## START Text provided

× NETGEAR is aware of a growing number of phone and online scams. To learn how to stay safe click here.
× Introducing the new Orbi 770 Series Mesh System. To learn more click here.
Orbi WiFi 7 RBE973
Reply

WNDAP350's are constantly rebooting

RSchwein
Aspirant

WNDAP350's are constantly rebooting

WNDAP350 significant problems

I have 5 of these on various network segments over a large geographical area. All are using different wiring, different network switches, nothing in common with any of them except one thing. All are experiencing exactly the same problem.

Log excerpt

Mar 21 11:41:51 hostapd: Network Integrality: Ping Failed

Mar 21 11:41:51 hostapd: Network Integrality: Host: 10.110.255.254 is down.Bringing down all the vaps

Mar 21 11:41:51 kernel: brtrunk: port 2(wifi0vap0) entering disabled state

Mar 21 11:41:51 hostapd: wifi0vap0: STA 00:1b:63:cc:f5:40 IEEE 802.11: disassociated

Mar 21 11:41:51 hostapd: wifi0vap0: STA 00:26:4a:c1:51:26 IEEE 802.11: disassociated



Here is what I've learned:

When there are no associations at all (over a weekend for example) there are no problems; pings are always successful.

After there are a couple (two or so) associations then the above occurs maybe about once every 4 hours. You start getting more associations then the “Ping Failed” occurs more frequently. On one where there are about 30 associations the failure occurs about every 20 minutes, sometimes more frequently.

## END Text provided

Parts of the exercise:
• a. In the forum post about the rebooting WNDAP350 access points, what failure frequency does the poster report for each level of client associations?
• b. Proceed with the forum post about the rebooting WNDAP350 access points, starting after its final sentence.
The listing that comes next is separate material and has no connection to the forum post about the rebooting WNDAP350 access points.

## START Extracted information

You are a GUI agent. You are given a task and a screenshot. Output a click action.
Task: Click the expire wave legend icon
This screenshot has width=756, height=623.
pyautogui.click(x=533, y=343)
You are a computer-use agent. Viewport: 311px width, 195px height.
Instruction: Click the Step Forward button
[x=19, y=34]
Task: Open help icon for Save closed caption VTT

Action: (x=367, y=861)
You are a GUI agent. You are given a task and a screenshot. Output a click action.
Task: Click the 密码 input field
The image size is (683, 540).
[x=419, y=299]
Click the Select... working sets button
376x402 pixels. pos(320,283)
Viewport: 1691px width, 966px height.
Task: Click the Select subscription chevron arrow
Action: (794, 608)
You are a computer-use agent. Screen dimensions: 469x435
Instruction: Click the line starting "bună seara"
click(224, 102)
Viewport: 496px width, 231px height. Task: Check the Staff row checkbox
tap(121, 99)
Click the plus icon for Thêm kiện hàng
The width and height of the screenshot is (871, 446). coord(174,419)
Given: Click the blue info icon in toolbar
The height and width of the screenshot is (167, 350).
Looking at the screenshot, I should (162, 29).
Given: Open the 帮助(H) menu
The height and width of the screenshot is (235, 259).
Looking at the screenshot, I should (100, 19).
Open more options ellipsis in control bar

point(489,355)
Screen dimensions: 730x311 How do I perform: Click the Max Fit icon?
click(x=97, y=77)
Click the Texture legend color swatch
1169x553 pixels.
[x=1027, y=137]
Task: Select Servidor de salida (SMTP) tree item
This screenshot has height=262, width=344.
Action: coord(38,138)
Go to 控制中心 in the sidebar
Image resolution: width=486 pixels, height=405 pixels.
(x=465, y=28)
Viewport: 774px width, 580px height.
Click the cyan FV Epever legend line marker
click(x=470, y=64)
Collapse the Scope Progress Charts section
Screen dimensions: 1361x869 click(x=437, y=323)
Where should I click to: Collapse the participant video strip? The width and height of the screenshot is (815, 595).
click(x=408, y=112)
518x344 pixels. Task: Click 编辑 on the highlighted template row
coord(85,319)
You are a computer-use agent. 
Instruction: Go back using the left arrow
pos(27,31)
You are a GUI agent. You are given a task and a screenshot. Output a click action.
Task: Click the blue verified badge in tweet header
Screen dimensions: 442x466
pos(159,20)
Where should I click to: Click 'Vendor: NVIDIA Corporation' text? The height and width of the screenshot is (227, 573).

## END Extracted information

The replies:
• a.
- **No associations at all** (over a weekend, for example): no problems, and pings always succeed.
- **A couple of associations** (two or so): the failure occurs about once every 4 hours.
- **More associations**: the "Ping Failed" occurs more frequently.
- **About 30 associations**: the failure occurs about every 20 minutes, sometimes more often.

• b.
I am aware that these 350s ping their respective default gateways. Examination of the router's respective logs show the routers are working flawlessly. Indeed, everyone “wired” on the various network segments are not having any problems. Each 350 has it's own Gig/sec connection. Measured network traffic is rarely over 3% of available capacity.

So, in the 350's firmware, is it waiting a shorter and shorter amount of time for a ping return as the number of associations increase? Therefore, it is timing out waiting for the return when if it would wait just a little longer it would be satisfied?

I've got to solve this problem before I can deploy anymore 350s. I'm not replacing anymore WAP54G's which are working just fine.

Thanks for any help here.

Bob
Message 1 of 46
RSchwein
Aspirant

Re: WNDAP350's are constantly rebooting

This morning I replaced one of the WNDAP350s with a Cisco Aironet 3500. Been watching it all day. 36 connections and it's been working great.

So, right now my WAP54G's are working fine, the 3500 is working fine, and the Netgear 350's are periodically turning off their radios because they think they're not connected to a network.

Hmmmm.... I wonder where the problem lies?
Message 2 of 46
overlook
Tutor

Re: WNDAP350's are constantly rebooting

hi,

Sorry i think i can't help you; just to say we have many WNDAP350 (firmware 2.0.9) and we never had your issue.
They work great (with bugs 😄 but nothing serious)

Did you call the support ?

Hope you'll find the way out 😉
Message 3 of 46
RSchwein
Aspirant

Re: WNDAP350's are constantly rebooting

Yea... I'm running the latest firmware also.
I just replace another one with an Apple Airport. The Airport has been working flawlessly all day.
So now..
All the Linsys's have always been working well.
The Aironet has been working flawlessly.
The Apple Airport has been working without problems all day.
Just the 350's are periodically deciding they are not wired to the network and then turning of their radios. And, the higher number of associations, the more frequently they decide they don't have a wired connection.

I appreciate you relaying your experience with them.

Not contacted support yet. Wanted to make sure of the facts before I talked to Level 1/2 support.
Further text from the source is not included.